What you're seeing in the background of this next shot are the legs of a man in his 70's who'd just placed second at the senior Olympics in Vancouver, B.C. Pole vault, I believe. Rad, ain't it?
Z didn't feel well, so she didn't take to clamming like I'd hoped. She stayed close to me and didn't give a fig about the wriggly crabs and worms we unearthed. She wanted to nurse. So there we were, me at a squat, she latched onto my breast, standing in tiny shoes on the ocean bed floor, where hours before there had been enough water to cover us over and would soon be again. That's the kind of timeless, grounding, spiritual experience I like to see around here.
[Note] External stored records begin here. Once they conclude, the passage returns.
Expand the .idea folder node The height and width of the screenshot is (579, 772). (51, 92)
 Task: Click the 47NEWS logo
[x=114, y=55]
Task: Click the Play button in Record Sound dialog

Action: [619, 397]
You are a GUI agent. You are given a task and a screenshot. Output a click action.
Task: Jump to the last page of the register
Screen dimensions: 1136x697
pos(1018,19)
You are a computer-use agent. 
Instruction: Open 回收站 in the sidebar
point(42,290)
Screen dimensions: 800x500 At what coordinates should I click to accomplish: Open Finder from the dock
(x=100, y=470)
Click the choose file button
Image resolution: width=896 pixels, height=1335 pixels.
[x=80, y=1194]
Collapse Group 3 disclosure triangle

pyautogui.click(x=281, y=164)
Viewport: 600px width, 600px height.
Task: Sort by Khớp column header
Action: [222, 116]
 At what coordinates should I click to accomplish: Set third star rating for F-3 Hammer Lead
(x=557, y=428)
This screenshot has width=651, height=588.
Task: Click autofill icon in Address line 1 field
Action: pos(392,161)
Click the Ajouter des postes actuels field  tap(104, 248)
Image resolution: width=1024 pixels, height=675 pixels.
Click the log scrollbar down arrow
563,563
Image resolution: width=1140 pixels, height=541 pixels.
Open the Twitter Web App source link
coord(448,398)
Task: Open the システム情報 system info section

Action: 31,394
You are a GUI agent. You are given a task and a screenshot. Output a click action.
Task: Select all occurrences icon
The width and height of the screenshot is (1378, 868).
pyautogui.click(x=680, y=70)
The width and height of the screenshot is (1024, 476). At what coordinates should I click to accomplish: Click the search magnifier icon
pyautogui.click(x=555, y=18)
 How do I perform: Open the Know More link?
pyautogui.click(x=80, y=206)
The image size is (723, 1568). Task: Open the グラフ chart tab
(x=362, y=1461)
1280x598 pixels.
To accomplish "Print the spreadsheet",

After a few hours of digging up clams, we took them home and made linguine. One of the boys played guitar while my aunt and uncle cooked. I baked bread. We all feasted. It was deeply satisfying to eat those clams in the warm light of a coastal town kitchen, with windblown hair and faces, and to talk about the best way to get the sand out of the clams beforehand, and how to prepare them. It reminded me again of how far removed from our food sources we are most of the time and of how much simple contentment we miss out on because of it. And of how easy it is to get back in touch!


tamie said...

If I was an octopus, I'd put up all 8 of my thumbs at the text and photos in this post.

Shana said...

love the his age they are better than anyone that I know and definitely my own!

melissa said...

what IS the best way to get the sand out?

lori lls said...

Tamie - - well, thanks! Very great comment. Octopii. Clams. The ocean. Awesome.

Shana - - yeah, those legs were spectacular. Imagine having 8! If you were an octopus, you might. Do they actually have thumbs? I kind of doubt it. But I envision the ends of an octopus's leg like the end of an elephant's nose, and I believe an elephant has a thumb-like protrusion. Anyway.

Melissa - - I hear tell that you put the clams in cold water and sprinkle in corn starch, and leave them for some hours. The corn starch irritates them enough that they work at ejecting from themselves any foreign objects, including grains of sand. Evidently it makes them a little tougher, because they have been exercising instead of laying still just before you eat them.